Learning to spin wool


It is not enough to say that hand-spinning is one of the industries to be revived. It is necessary to insist that it is the central industry that must engage our attention if we are to re-establish the village home.”  
Gandhi Young India 1926

I’d like to dedicate this blog to our friend Val who is enduring some pretty nasty treatment for breast cancer at the moment.  We’ve finally got around to spinning some wool and it’s on an Ashford wheel that Val kindly gave us a while ago.

We liked the idea of spinning our own wool but we didn’t know how and, being busy people, we’d only flirted with trying to find someone locally to teach us.  Serendipitously, one of our latest volunteers is a competent spinner and turned up well equipped to teach Gabrielle, with her two wheels, along with a lazy Kate and a niddy noddy.  
Sue teaching Gabrielle how to spin
We started the morning making sausages, then Andrew and I went off to our woodland to construct a bridge out of reclaimed timber (see next blog) leaving Sue to teach Gabrielle how to spin.   

While pedalling gently, carded wool is teased into a hole and magically twisted into a thread, which is wound onto a bobbin.  With two bobbins full and mounted on the lazy Kate, the spinning wheel is turned in the opposite direction to ply the two threads together, the wool being wound onto a third bobbin.  The wool is then taken off the bobbin and wound onto the niddy noddy giving a lovely skein of wool. 

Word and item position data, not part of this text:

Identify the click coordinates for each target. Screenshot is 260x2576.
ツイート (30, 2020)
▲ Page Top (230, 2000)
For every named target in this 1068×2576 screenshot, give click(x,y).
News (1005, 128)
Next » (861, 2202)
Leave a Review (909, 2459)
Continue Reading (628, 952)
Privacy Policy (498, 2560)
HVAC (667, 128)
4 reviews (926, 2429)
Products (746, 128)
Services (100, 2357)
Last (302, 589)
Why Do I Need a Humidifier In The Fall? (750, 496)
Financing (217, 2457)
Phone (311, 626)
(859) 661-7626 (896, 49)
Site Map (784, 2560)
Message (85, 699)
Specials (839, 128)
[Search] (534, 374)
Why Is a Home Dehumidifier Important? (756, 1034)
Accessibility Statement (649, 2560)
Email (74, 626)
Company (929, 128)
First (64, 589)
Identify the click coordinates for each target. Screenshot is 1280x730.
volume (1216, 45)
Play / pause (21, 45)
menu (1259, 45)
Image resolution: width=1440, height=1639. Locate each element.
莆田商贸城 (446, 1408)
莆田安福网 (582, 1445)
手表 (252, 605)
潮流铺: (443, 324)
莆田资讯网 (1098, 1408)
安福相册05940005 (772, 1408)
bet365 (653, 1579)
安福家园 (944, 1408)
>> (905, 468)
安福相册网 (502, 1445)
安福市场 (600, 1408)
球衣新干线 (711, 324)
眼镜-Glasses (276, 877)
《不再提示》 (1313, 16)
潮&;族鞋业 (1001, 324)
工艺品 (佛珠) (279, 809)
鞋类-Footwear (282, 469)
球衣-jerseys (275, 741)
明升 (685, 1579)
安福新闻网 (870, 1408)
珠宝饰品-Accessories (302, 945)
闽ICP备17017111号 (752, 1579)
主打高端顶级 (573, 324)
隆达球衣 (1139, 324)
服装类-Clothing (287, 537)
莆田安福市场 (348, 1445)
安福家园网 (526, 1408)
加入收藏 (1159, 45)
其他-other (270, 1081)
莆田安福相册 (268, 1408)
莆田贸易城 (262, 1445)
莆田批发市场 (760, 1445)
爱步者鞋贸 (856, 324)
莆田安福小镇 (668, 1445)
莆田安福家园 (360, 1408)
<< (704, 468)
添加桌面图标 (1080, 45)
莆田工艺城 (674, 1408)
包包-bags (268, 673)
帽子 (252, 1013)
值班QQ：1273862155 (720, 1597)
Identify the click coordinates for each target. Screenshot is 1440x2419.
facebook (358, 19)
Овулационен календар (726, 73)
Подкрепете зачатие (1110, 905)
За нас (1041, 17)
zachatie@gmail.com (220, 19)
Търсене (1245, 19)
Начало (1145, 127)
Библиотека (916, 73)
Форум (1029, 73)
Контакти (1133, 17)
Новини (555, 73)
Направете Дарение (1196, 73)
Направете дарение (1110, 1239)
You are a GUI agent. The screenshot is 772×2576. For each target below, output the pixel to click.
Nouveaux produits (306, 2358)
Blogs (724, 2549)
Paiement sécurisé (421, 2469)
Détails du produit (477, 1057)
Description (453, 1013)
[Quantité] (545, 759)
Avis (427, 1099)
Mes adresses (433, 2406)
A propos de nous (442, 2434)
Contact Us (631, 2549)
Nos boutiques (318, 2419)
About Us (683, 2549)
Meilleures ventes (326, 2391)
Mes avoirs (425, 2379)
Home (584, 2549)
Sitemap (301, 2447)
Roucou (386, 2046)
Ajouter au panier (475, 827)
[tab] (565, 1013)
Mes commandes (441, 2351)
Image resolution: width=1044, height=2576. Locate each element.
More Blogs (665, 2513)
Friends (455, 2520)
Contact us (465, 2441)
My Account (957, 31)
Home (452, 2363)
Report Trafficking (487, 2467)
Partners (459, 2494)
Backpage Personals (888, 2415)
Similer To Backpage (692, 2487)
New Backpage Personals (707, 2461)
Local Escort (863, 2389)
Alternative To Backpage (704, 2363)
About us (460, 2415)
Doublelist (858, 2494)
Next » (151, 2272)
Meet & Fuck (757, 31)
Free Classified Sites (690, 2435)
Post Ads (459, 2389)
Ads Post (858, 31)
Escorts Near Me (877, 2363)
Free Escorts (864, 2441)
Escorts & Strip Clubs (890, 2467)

Until I emigrated to France, just 6 ½ years ago, I was a townie, 
Gabrielle learns to spin
a city dweller, un citadin.  Woolly jumpers (more likely a polar fleece) and cuts of meat were something I went to the shops to buy.  Now, we home rear practically all the meat we eat but, apart from a very rustic Russian-style hat that Gabrielle made me out of felt and rabbit skins, we still buy clothes.  Can I now report to you that, in searching for independence and self-sufficiency along Swadedeshi lines, we’ve taken up our charkha and are going to start spinning our own clothes ?

Fashion fan Christina
Uh … No !  At least not anytime soon but Gabrielle is now inspired to carry on learning.  Which is just as well for her daughter, who, might now have a vested (woolly vest?) interest in Gabrielle producing homespun woollen clothing.  Christina, who admits to being a “fast fashion addict”, recently watched a (UK) television programme, Channel 4 Dispatches: Fashion’s Dirty Secret, and was horrified to see that sweat shops are alive and kicking and right under her nose in London’s east end.  She’s written a very frank and self-aware blog wherein, realising her complicity as customer, has decided to pledge to “not buy any fast-fashion, or non-ethical clothing for a year.”  

She’s set herself these rules:
·      I must not buy ANYTHING that is not second hand or ethically made (so I don't have to give up shopping all together)
·      I will research and investigate ethical fashion brands and alternatives to the high street.
·      I will not accept the normal 'we are working towards better conditions' excuses from big brands when it comes to sweatshops.  If there is any doubt that anything is made those conditions I will not go anywhere near it.
·      I am allowed to keep and wear all of the high street clothes I have amassed up until this point (obviously!)

Niddy-noddied into a passable skein of wool

She’ll will be posting regular updates of her “struggle” as well as profiling ethical brands and ideas on her blog.  I’m sure that Gandhi would approve of Gabrielle’s and Christina’s efforts.